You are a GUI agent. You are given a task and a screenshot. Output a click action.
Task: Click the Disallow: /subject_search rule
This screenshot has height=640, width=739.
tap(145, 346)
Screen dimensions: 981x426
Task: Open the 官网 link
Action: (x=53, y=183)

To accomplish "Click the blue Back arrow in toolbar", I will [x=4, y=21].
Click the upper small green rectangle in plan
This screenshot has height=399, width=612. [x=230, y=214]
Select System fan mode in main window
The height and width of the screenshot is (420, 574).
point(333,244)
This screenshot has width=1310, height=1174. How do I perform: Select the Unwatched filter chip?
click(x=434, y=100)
* * *
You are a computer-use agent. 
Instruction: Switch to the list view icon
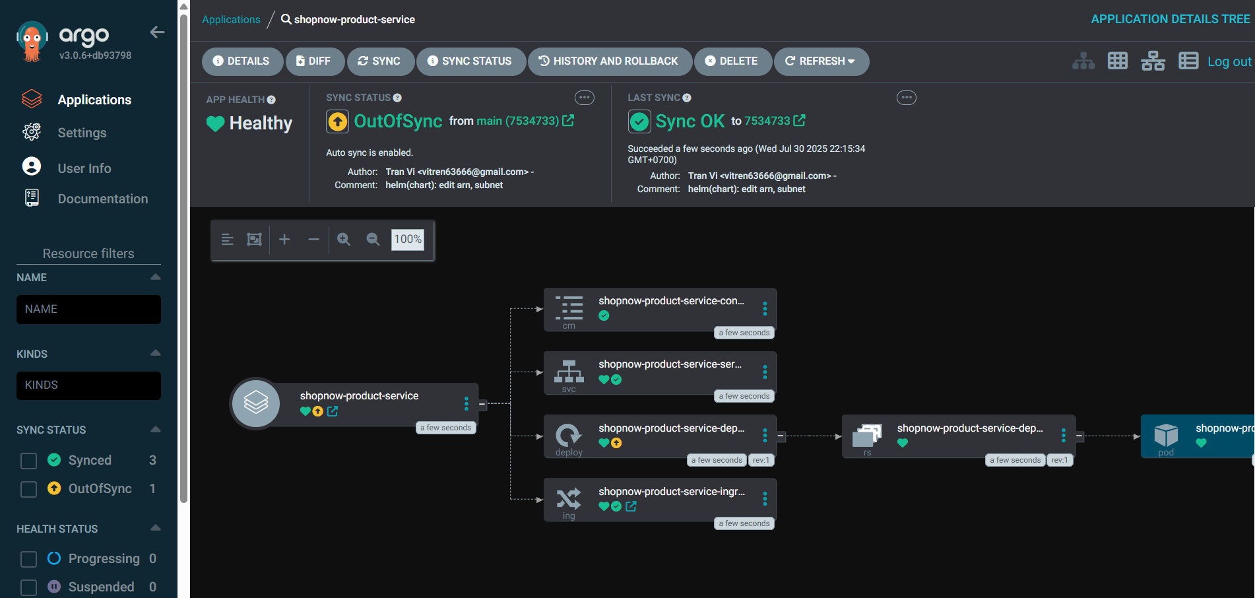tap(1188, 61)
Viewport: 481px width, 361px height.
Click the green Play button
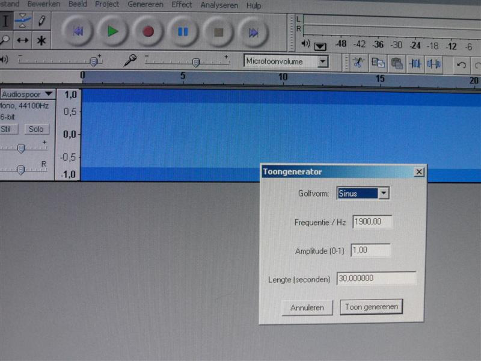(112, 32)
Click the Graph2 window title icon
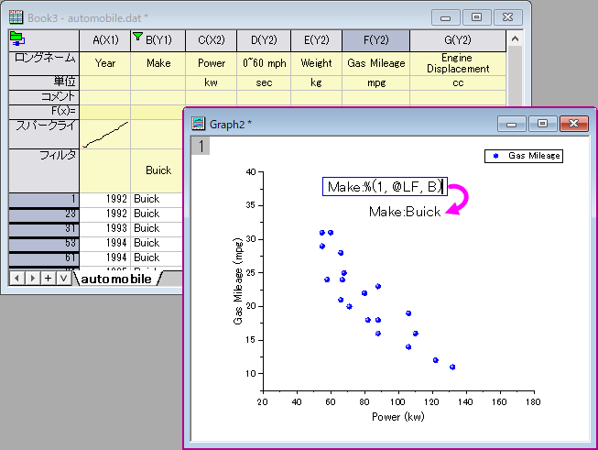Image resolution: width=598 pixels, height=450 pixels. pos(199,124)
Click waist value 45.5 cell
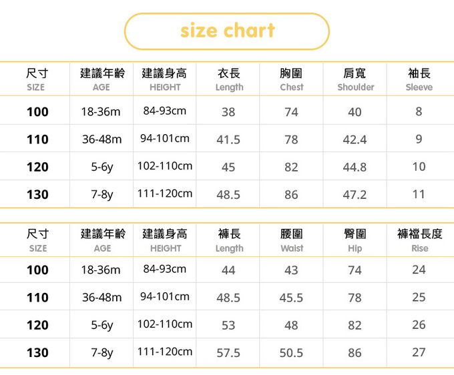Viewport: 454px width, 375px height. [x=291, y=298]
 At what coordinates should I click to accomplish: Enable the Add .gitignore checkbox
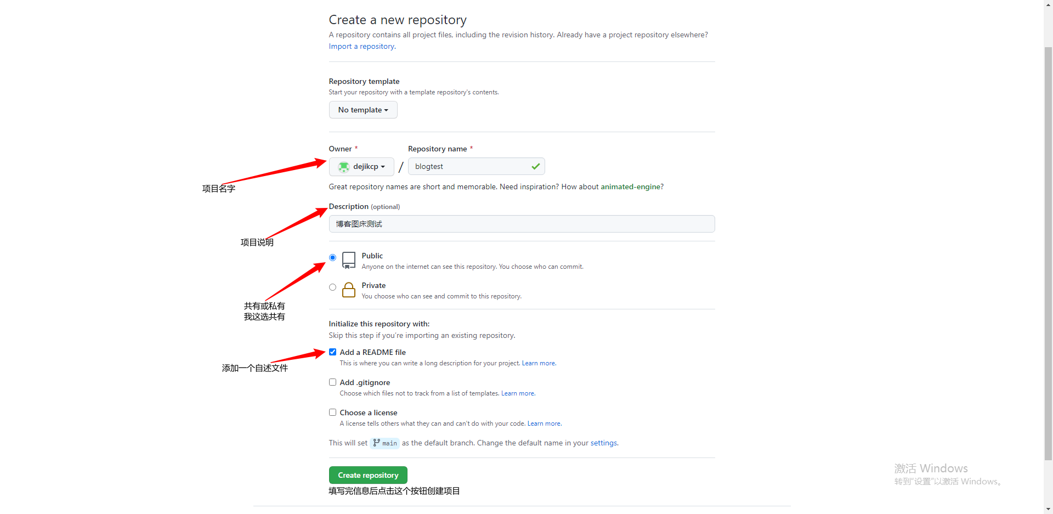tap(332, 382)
* * *
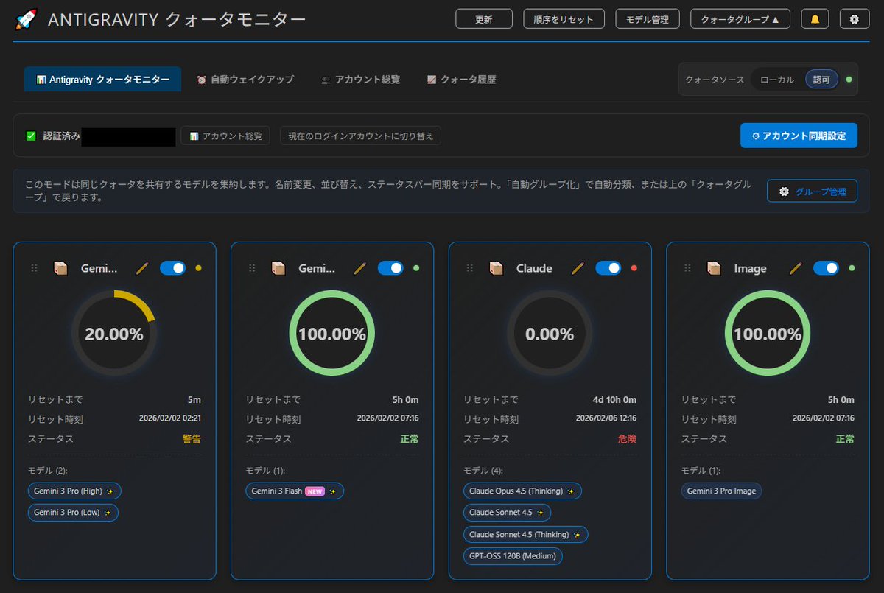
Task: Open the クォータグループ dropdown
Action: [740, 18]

Task objective - In the listing above, find every line with the word "agent" and copy it out.

Problem solution -
You are a GUI agent. You are given a task and a screenshot. Output a click action.
You are a computer-use agent. 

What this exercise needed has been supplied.